(Word and element location data)

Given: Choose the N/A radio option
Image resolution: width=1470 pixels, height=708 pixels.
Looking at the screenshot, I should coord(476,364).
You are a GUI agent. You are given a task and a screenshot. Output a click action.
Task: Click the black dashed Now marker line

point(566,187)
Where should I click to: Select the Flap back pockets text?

[What needs to be done]: Reproduce the listing above, replacing "radio option" with "radio button" and leaving all other text unchanged.

[Answer for this exercise]:
Given: Choose the N/A radio button
Image resolution: width=1470 pixels, height=708 pixels.
Looking at the screenshot, I should coord(476,364).
You are a GUI agent. You are given a task and a screenshot. Output a click action.
Task: Click the black dashed Now marker line

point(566,187)
Where should I click to: Select the Flap back pockets text?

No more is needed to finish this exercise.